Having finished it, I can report that the reading experience is… well, it’s as if I’m in a bar, doing nothing in particular until this young man comes up to sit next to me. He has this “look at me, I’m a writer, I’m inspiring” vibe about him. I find myself thinking that this is probably going to be another one of those self-indulgent pretentious art school types that I had developed an allergy to during my days at the university. I’m trying to think of a way to turn down this fellow’s inevitable brand of “I’m a creative guru, wanna be my groupie and come worship my brilliance?” pick-up line when he starts talking. Dear me, for the life of me I find myself paying close attention to him even when half the time I have no interest in the things he’s yammering about, because there is something about him that holds my attention.
That fellow is like this book. Mr Entrekin starts off with stories all about his love life with girls – beautiful girls, exotic girls, girls as tall as supermodels, girls who break his sensitive artistic heart (those heartless bitches), foreign exchange students who give out and then begin a post-coital intellectual discourse on the meaning of orgasm… No, I’m not kidding about that discussion part. This book is that deep, even the sex is profound. Ah, to be that young again. Later he will discuss other things in form of prose or poetry, but the subject matter is always him.
The subject matter is not interesting to me, sorry, but Mr Entrekin’s prose is. He can make an account of his sperm donation and the process involved a most engaging one to read because he has this way that I am hard-pressed to define in words, which reels me into the story and holds my attention. If his prose is a person, I’ll call that person charismatic. Am I making sense here? Some of the stories here are more clearly fictitious, such as Addicted to Praise where the author Mary Sues himself into the protagonist’s shoes as the protagonist is taken aback by and laments the passing of Edgar Allen Poe in October 7, 1949. But like many of the other stories, there are many elements in these more obviously fictitious stories that seem to be autobiographical in nature. I won’t be surprised if Edgar Allen Poe is Mr Entrekin’s favorite author. After all, this book isn’t going be titled after the author if it isn’t going to be all about him.

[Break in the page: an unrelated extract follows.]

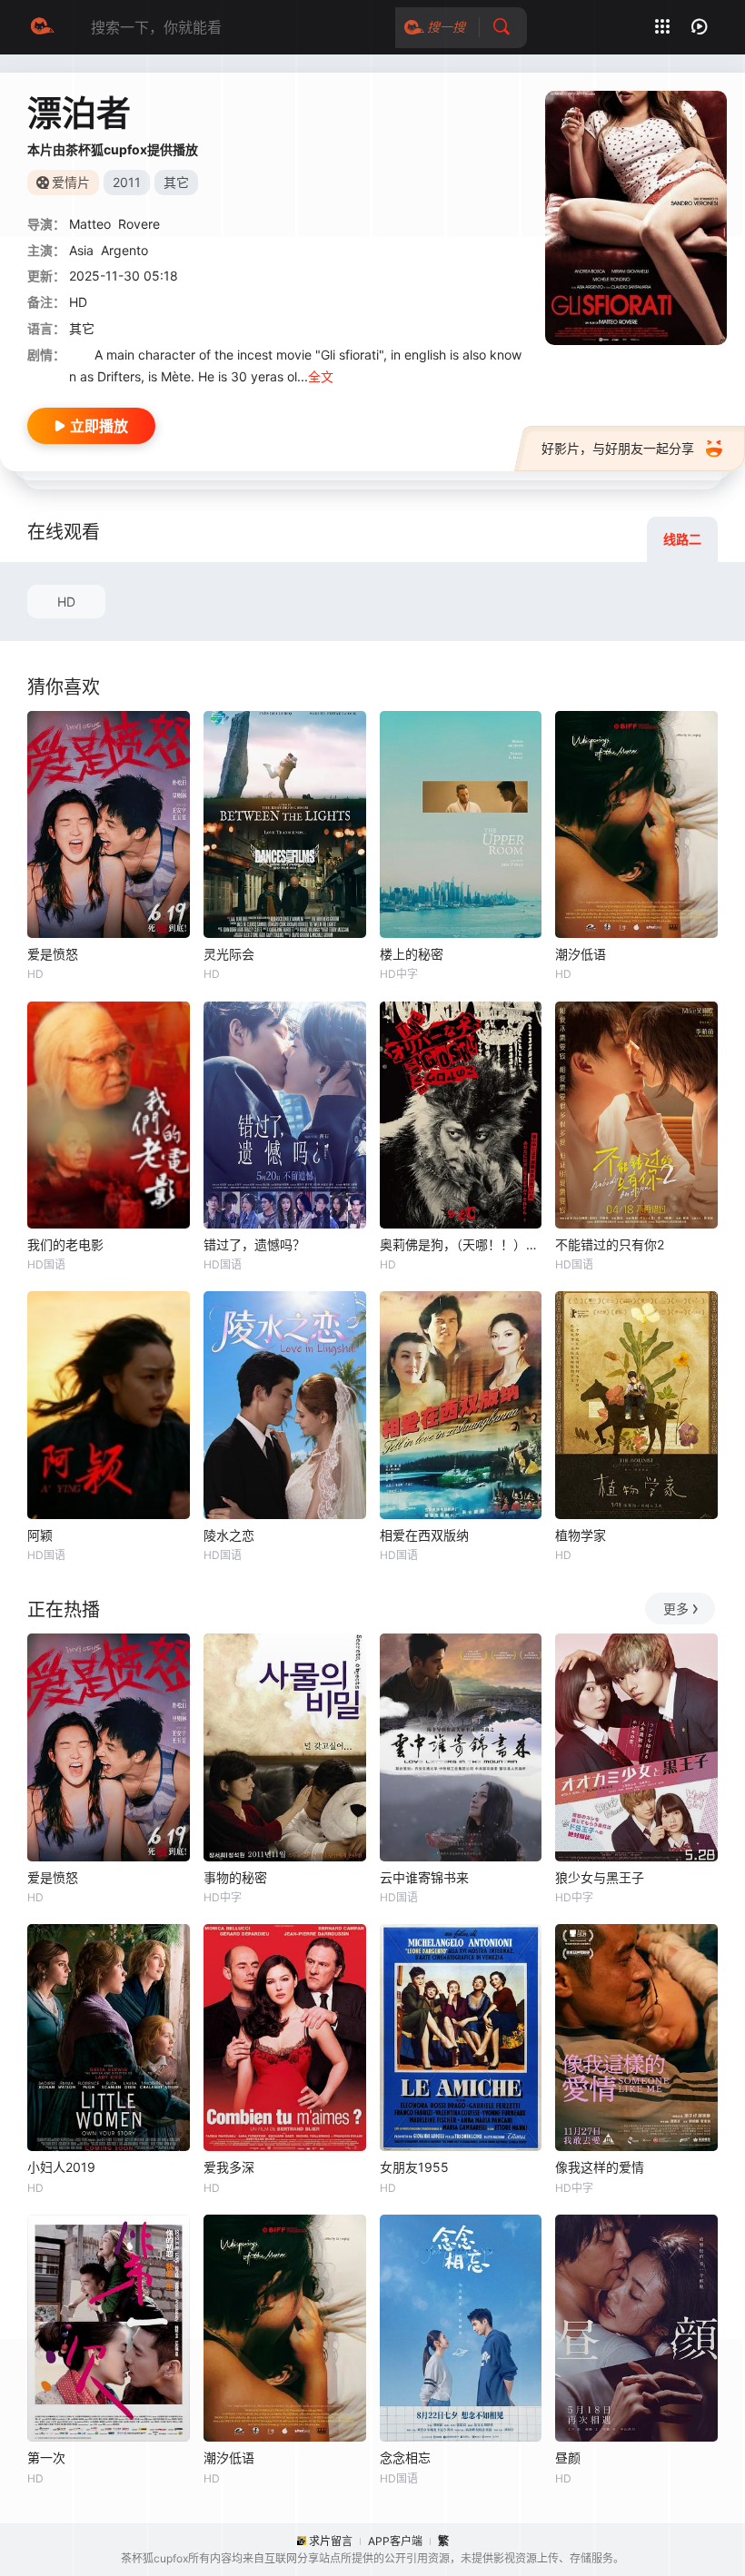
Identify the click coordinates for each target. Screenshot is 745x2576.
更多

Entrekin is one of those collections that will either delight you or make you roll up your eyes, I suspect. This one is a collection of self-indulgent and even self-absorbed writings by a young man (using the information provided here, Mr Entrekin is 30 at the time of writing). Maybe Mr Entrekin is writing for a later generation of which I do not belong to, because I personally find this exercise in self-indulgent writing not to my liking. I’ve grown too cynical over the years to muster the patience needed to bear with anyone who wants me to stop and listen to him discuss and analyze his own feelings down to the minutiae, I’m afraid, although I confess that I will probably remember that sperm donor tale for the subject matter alone. It is a good thing that Mr Entrekin has an engaging and deceptively casual writing style that arrests me, because otherwise I doubt I can bring myself to finish reading this collection.